La ministra de la Mujer y Equidad de Género, Judith Marín, solicitó la renuncia no voluntaria de Priscilla Carrasco, directora nacional del Servicio Nacional de la Mujer y la Equidad de Género (SernamEG), una decisión que ha generado un fuerte debate político y acusaciones de falta de sensibilidad. La solicitud, formalizada el 30 de marzo de 2026, se produce en un momento particularmente delicado, ya que Carrasco se encuentra en tratamiento por un cáncer de mama triple negativo, diagnosticado en julio de 2025.
Según el procedimiento administrativo, Carrasco dispone de 48 horas para formalizar su salida. De no hacerlo, se declarará la vacancia del cargo, lo que requerirá la tramitación correspondiente ante la Contraloría General de la República. El Ministerio de la Mujer confirmó el término de funciones de Carrasco a través de un comunicado, agradeciendo su gestión y anunciando la subrogación del cargo por parte del sociólogo Felipe Díaz, subdirector del servicio.
La destitución de Carrasco ha provocado una ola de críticas desde diversos sectores políticos. La senadora María José Gatica (RN), quien superó un cáncer en 2025, calificó la decisión como inhumana y poco cristiana , enfatizando el impacto emocional y físico de la enfermedad. No todo vale en política ministra. La humanidad nunca se debe perder. Sé cómo golpea esta enfermedad, física y emocionalmente es muy duro. Sumarle otro golpe no es necesario , declaró la senadora a través de sus redes sociales.
La ex candidata presidencial Evelyn Matthei (UDI) respaldó las declaraciones de Gatica en la red social X, afirmando: Toda la razón Karla , en referencia a un comentario similar de la ex vocera de Gobierno, Karla Rubilar. Rubilar cuestionó la coherencia de la decisión, considerando la alerta oncológica que atraviesa el país. Sacar a una Directora de SernamEG con cáncer de mama en tratamiento, en el Ministerio de la Mujer y en plena alerta oncológica, no es coherente , publicó Rubilar en su cuenta de X, solicitando una reconsideración de la medida.
La exministra Antonia Orellana también se sumó a las críticas, señalando una contradicción entre las prioridades declaradas por el Gobierno y la desvinculación de Carrasco en un momento crucial para la implementación de políticas relevantes, como la Ley Integral en materia de violencia de género. Orellana advirtió sobre la posible demora en la designación de una nueva autoridad, lo que podría afectar la continuidad de la gestión del servicio.

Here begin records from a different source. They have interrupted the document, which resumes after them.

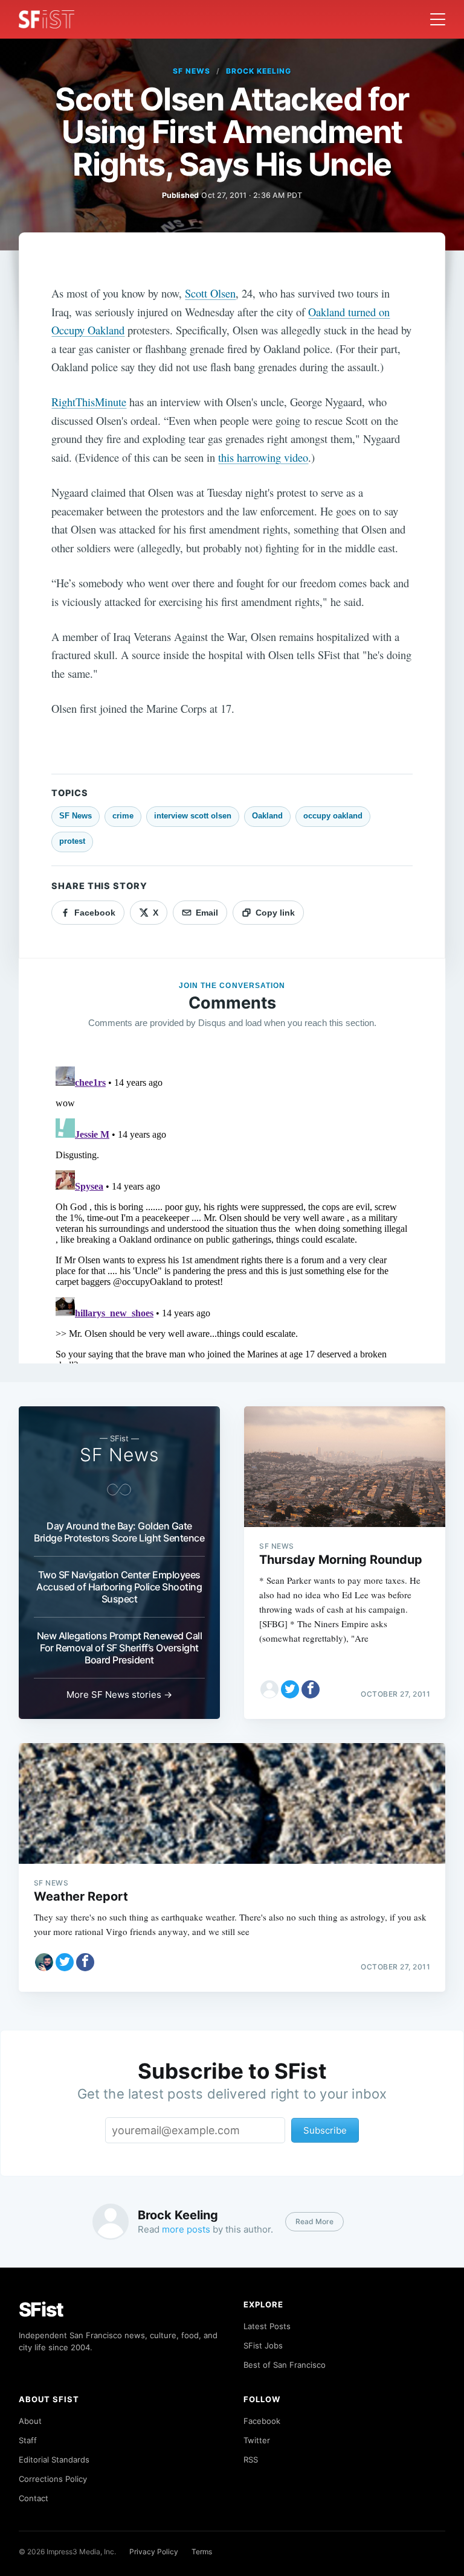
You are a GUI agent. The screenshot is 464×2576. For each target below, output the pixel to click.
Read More (314, 2221)
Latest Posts (267, 2326)
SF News (191, 70)
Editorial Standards (54, 2459)
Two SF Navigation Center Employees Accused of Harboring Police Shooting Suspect (119, 1587)
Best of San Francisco (284, 2365)
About (30, 2421)
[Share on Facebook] (310, 1689)
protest (72, 841)
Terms (202, 2551)
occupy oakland (332, 815)
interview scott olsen (192, 815)
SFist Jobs (263, 2345)
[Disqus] (232, 1212)
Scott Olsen (210, 293)
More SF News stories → (119, 1694)
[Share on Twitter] (290, 1689)
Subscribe (325, 2130)
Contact (33, 2498)
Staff (28, 2440)
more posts (186, 2229)
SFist (41, 2309)
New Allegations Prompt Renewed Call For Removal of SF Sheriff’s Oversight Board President (119, 1648)
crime (123, 815)
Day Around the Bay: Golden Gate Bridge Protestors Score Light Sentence (119, 1532)
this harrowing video (263, 457)
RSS (250, 2459)
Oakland (267, 815)
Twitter (256, 2440)
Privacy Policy (153, 2551)
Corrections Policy (53, 2479)
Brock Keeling (258, 70)
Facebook (261, 2421)
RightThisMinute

Carrasco, quien lideraba el SernamEG desde 2022 tras ser seleccionada por Alta Dirección Pública, expresó su sorpresa ante la decisión, destacando que no había solicitado licencia médica y que se había mantenido activa en sus funciones. Cuestionó el impacto de la medida más allá de su caso personal, señalando que envía una señal compleja a las mujeres, especialmente a aquellas que enfrentan enfermedades similares. La exdirectora se encuentra evaluando las implicaciones jurídicas y administrativas de su desvinculación.
El senador Iván Flores (DC) también criticó duramente la decisión del Ejecutivo, calificándola de indolente e inhumana . ¿Cómo es posible despedir a una directiva elegida por ADP que enfrenta un difícil tratamiento contra un agresivo cáncer de mama? El colmo , expresó el senador en la red social X.
La remoción de Carrasco se produce en un contexto de tensiones políticas y cuestionamientos sobre la gestión del Gobierno. La decisión ha reabierto el debate sobre la sensibilidad y la empatía en la toma de decisiones políticas, especialmente en casos que involucran la salud y el bienestar de las personas. La controversia plantea interrogantes sobre el equilibrio entre la eficiencia administrativa y la consideración de las circunstancias personales de los funcionarios públicos.
El SernamEG, bajo la dirección subrogante de Felipe Díaz, deberá continuar con sus funciones en un momento crucial para la implementación de políticas públicas en materia de género y equidad. La designación de una nueva directora se espera en los próximos meses, y se espera que el proceso sea transparente y riguroso, considerando la importancia del cargo y el contexto social y político actual. La polémica generada por la destitución de Priscilla Carrasco ha puesto de manifiesto la necesidad de un debate más amplio sobre la ética y la responsabilidad en la función pública, así como la importancia de proteger los derechos y la dignidad de las personas, especialmente aquellas que enfrentan desafíos de salud.